Müzik hayatım 14 yaşımda Üsküdar Musiki Cemiyeti’nin eğitim süreci ile başladığında aynı zamanda Cağaloğlu Anadolu Lisesi’nin zorlu eğitim süreçleri vardı ve bu süreci de, planlama yaparak oturttum. O yaşlardan kolumun altındaki karpuzları yönetmeyi öğrendim. İş hayatımı ve müzik hayatımı da bu şekilde zaman planlamalarını ve önceliklerimin planlamasını yaparak yürüttüğümü düşünüyorum. Her iki taraftaki; birlikte beyaz yakalı çalıştığım ve müzik yaptığım kişilere, işlerimi önemsemediğimi veya elimin tersiyle hiç düşündürtmedim. Yaptığım işleri hep tutkuyla yaptım.

Üsküdar Musiki Cemiyeti’nde de  koro şefi, solist, eğitmen ve yönetim kurulu üyeliği görevlerini üstleniyorsunuz. Karşımızda çok yönlü bir kadın var. 10 parmağında 10 marifet. Musiki Cemiyeti hayatınızdan da bahsedebilir misiniz?

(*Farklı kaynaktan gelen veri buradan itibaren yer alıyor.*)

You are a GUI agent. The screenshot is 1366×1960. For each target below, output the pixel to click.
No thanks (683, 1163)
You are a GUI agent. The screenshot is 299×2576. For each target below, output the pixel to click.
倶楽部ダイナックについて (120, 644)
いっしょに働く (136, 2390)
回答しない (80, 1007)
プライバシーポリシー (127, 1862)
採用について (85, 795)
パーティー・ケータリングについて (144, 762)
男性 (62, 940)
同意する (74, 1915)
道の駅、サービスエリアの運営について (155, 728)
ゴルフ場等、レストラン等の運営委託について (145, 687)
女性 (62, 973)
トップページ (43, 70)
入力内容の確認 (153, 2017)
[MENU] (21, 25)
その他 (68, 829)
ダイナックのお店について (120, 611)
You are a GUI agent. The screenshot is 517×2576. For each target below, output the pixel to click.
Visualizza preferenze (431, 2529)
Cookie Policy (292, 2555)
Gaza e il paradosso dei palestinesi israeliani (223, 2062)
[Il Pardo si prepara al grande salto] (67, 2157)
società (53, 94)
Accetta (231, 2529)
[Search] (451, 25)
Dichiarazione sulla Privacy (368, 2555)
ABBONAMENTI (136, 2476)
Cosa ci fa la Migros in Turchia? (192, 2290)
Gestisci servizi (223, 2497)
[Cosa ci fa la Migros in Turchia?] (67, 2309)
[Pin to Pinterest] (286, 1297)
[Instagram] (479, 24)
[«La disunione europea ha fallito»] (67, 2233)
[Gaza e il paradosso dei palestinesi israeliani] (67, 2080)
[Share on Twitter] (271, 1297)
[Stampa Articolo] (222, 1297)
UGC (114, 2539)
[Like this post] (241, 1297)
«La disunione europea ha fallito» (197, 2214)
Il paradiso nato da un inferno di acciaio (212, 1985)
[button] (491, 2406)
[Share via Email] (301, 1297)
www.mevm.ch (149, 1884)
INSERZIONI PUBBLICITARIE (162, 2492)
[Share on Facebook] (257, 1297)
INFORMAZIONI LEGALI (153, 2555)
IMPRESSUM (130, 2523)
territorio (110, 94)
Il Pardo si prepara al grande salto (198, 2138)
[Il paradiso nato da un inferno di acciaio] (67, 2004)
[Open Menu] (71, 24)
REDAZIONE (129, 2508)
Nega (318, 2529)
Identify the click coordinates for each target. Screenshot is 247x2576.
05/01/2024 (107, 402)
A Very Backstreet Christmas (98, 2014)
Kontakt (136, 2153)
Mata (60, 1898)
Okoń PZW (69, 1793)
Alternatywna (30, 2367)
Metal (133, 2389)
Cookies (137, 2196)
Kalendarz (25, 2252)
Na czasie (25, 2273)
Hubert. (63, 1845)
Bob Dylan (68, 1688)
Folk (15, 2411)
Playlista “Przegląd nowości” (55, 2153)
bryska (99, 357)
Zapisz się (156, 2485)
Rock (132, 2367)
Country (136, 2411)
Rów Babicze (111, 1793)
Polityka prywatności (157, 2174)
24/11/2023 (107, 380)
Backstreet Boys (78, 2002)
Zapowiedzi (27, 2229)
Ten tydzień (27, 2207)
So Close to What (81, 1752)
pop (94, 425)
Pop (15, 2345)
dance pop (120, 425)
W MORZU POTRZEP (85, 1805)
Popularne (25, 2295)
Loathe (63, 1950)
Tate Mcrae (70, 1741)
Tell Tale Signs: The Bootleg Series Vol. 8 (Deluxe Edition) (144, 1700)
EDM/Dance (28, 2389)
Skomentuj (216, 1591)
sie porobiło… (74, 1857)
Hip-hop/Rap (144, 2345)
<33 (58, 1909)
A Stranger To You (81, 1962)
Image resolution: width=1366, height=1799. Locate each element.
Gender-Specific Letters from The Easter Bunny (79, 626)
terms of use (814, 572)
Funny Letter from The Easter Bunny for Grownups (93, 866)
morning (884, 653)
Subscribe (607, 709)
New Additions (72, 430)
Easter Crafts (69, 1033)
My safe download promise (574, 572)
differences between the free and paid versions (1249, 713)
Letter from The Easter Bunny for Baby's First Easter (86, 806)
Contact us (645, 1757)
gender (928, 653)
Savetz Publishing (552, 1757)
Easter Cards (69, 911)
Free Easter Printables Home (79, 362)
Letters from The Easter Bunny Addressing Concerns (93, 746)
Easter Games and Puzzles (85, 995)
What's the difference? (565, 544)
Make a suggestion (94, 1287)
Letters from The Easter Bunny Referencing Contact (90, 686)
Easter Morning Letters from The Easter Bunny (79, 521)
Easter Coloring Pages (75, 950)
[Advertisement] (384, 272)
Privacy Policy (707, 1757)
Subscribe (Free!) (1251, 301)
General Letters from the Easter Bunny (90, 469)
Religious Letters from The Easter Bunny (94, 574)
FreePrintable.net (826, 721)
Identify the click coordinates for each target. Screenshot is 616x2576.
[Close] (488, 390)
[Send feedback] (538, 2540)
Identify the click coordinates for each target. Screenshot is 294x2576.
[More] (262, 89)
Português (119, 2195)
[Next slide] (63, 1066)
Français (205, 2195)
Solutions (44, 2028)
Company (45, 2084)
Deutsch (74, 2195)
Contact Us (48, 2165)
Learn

Üsküdar Musiki Cemiyeti 104. Yılını kutladı. Böyle özel bir ekolde birçok şapkayı takmış ve takıyor olmaktan hep gurur duydum. Orayı önemli bir emanet olarak görüyorum. Bu emaneti de uzun yıllar yaşatabilmek, geçmişimizi ve geleceğimizin dengesini kurabilmek adına çabalıyorum. Burada eğitim sınıfı eğitmeni ve şefi olarak haftada 6 saat 15-45 yaş arasındaki öğrencilerime klasik-neoklasik ve günümüz eserlerini geçiyorum. Onlara solist olabilmeyi öğretip, önceliğin aslında özgüveninin olması gerektiğini vurguluyorum.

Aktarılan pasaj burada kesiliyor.